Le marché pétrolier mondial se rétablira progressivement de la fermeture du détroit d'Ormuz avant de basculer dans un excédent significatif en 2027, a déclaré mercredi l'Agence internationale de l'énergie.
Les États-Unis et l'Iran sont parvenus à un accord pour mettre fin à la guerre vieille de trois mois, qui prévoit la réouverture du détroit d'Ormuz par l'Iran et la levée du blocus naval américain. Cet accord met potentiellement fin à la plus grande perturbation de l'approvisionnement pétrolier de l'histoire, qui a interrompu plus de 14 millions de barils par jour de production pétrolière au Moyen-Orient, selon le rapport mensuel de l'AIE sur le marché pétrolier.
« Si l'accord tient, les exportations et la production du Golfe devraient connaître un rétablissement progressif — d'autant plus que les exportations de pétrole iraniennes pourront reprendre complètement une fois le blocus américain levé », a déclaré l'agence, qui conseille les pays industrialisés.
Le marché pétrolier entrera dans un excédent d'offre significatif l'année prochaine, a déclaré l'AIE dans son premier aperçu de 2027, l'offre mondiale de pétrole devant augmenter de 8 millions de bpj et la demande de seulement 2 millions de bpj. L'excédent qui en résulterait offrirait « un répit bienvenu au marché et une opportunité de reconstituer les stocks épuisés, ou de constituer de nouvelles réserves stratégiques, alors que les pays revoient leurs stratégies et politiques énergétiques en réponse à la crise », a indiqué l'AIE.
Le calendrier de rétablissement se heurte à des obstacles logistiques
Le rétablissement physique des approvisionnements en brut ne se fera pas du jour au lendemain. ICIS estime que le marché du pétrole brut mettra environ six mois à se normaliser à partir de la réouverture du détroit, selon son scénario « Étendu » qui prévoit la fin du conflit en juin 2026. Le temps nécessaire au déminage, à la relance de la production des champs pétrolifères des États du Golfe, au repositionnement des navires et à la réémission des assurances prolongerait le rétablissement jusqu'en janvier 2027, a déclaré Kojo Orgle, analyste chez ICIS pour le pétrole, le gaz et les liquides de gaz naturel américains.
Environ 10 millions de bpj d'approvisionnement pétrolier ont été perdus depuis le début du conflit en mars, les importateurs asiatiques de brut supportant le poids des conséquences via des coûts énergétiques plus élevés qui ont contraint certaines banques centrales à augmenter leurs taux d'intérêt pour freiner l'inflation. Le marché asiatique au sens large — notamment les importateurs nets de brut comme la Thaïlande, les Philippines, l'Inde et la Corée du Sud — verra positivement l'accord si le détroit rouvre, car les pressions inflationnistes s'atténueront avec le rétablissement des approvisionnements en pétrole brut, a déclaré Nomura (Japon) dans une note.

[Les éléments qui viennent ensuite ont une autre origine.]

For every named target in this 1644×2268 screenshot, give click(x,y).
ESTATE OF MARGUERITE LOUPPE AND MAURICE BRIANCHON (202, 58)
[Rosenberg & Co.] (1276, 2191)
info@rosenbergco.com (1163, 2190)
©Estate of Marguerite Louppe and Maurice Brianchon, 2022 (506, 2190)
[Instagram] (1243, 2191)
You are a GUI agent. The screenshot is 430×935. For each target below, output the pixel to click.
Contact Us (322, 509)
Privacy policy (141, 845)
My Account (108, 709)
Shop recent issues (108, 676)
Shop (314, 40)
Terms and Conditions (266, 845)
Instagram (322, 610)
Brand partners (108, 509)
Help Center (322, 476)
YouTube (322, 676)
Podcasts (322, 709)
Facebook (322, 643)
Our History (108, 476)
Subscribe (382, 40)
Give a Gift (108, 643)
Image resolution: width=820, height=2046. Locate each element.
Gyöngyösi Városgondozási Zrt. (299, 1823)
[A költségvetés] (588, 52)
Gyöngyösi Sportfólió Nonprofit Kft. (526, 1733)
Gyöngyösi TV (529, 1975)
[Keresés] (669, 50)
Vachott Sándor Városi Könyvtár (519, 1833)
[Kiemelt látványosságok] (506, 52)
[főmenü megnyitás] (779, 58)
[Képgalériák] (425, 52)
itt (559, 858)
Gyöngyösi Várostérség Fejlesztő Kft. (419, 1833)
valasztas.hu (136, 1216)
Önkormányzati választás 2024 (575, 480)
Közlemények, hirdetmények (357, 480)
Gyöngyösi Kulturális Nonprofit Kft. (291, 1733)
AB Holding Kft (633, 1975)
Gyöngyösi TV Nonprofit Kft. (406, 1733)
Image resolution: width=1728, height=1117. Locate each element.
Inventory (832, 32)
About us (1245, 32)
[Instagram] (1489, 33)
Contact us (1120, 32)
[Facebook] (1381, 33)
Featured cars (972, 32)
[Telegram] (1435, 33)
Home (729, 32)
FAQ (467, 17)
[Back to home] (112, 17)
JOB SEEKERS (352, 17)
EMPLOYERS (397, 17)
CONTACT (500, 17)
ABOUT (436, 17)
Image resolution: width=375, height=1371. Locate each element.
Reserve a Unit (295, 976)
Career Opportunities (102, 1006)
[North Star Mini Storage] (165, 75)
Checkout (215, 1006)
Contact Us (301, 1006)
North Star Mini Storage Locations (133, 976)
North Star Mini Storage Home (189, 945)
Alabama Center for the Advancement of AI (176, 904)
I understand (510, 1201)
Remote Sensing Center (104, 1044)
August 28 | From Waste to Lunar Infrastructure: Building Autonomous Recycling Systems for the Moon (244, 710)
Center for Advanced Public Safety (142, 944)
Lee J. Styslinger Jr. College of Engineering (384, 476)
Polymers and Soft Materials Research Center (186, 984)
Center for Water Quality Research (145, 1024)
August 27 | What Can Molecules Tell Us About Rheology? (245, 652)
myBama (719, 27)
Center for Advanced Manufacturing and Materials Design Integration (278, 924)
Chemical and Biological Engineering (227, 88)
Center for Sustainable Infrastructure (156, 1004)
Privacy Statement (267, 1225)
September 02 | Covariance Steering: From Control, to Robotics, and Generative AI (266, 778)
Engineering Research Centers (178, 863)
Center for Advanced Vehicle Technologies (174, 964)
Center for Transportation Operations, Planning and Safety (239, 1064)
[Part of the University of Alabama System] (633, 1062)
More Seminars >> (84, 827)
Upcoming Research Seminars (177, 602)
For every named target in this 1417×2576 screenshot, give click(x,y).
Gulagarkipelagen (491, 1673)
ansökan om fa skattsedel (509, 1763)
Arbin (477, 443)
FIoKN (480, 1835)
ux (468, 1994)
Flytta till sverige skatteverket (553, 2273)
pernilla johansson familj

Les marchés aval ressentent la pression
Les prix pétrochimiques asiatiques ont baissé mardi suite à l'accord de paix, parallèlement à une baisse des prix du pétrole de plus de 4 %. Les contrats à terme sur le méthanol en Chine ont chuté de plus de 8 % le 15 juin par rapport à leur prix de règlement du 12 juin, en anticipation d'un rétablissement des approvisionnements en méthanol du Moyen-Orient vers la Chine et le reste de l'Asie.
La réouverture du détroit d'Ormuz accélérerait probablement une tendance baissière existante, mais la transmission aux produits chimiques aval ne sera pas immédiate, de sorte que le marché pourrait connaître une période de dislocation et de volatilité accrue, a déclaré Ann Sun, analyste senior chez ICIS. « Tout comme les achats de panique observés en mars et avril, il existe désormais un risque de survente alors que le sentiment dénoue rapidement les primes de risque, même si les contraintes logistiques peuvent persister », a ajouté Sun.
L'accord de paix reste fragile. Fitch Ratings a déclaré le 15 juin qu'il existe un « risque élevé » que le détroit ne s'ouvre pas immédiatement si les États-Unis et l'Iran ne signent pas leur protocole d'accord le 19 juin. « L'accord de paix est encore fragile, mais s'il s'avère durable et que les prix des matières premières restent modérés, cela aurait un impact positif sur les perspectives économiques de l'Asie, car la région est un grand importateur net d'énergie et a été la plus touchée par le choc énergétique au Moyen-Orient », a déclaré Nomura.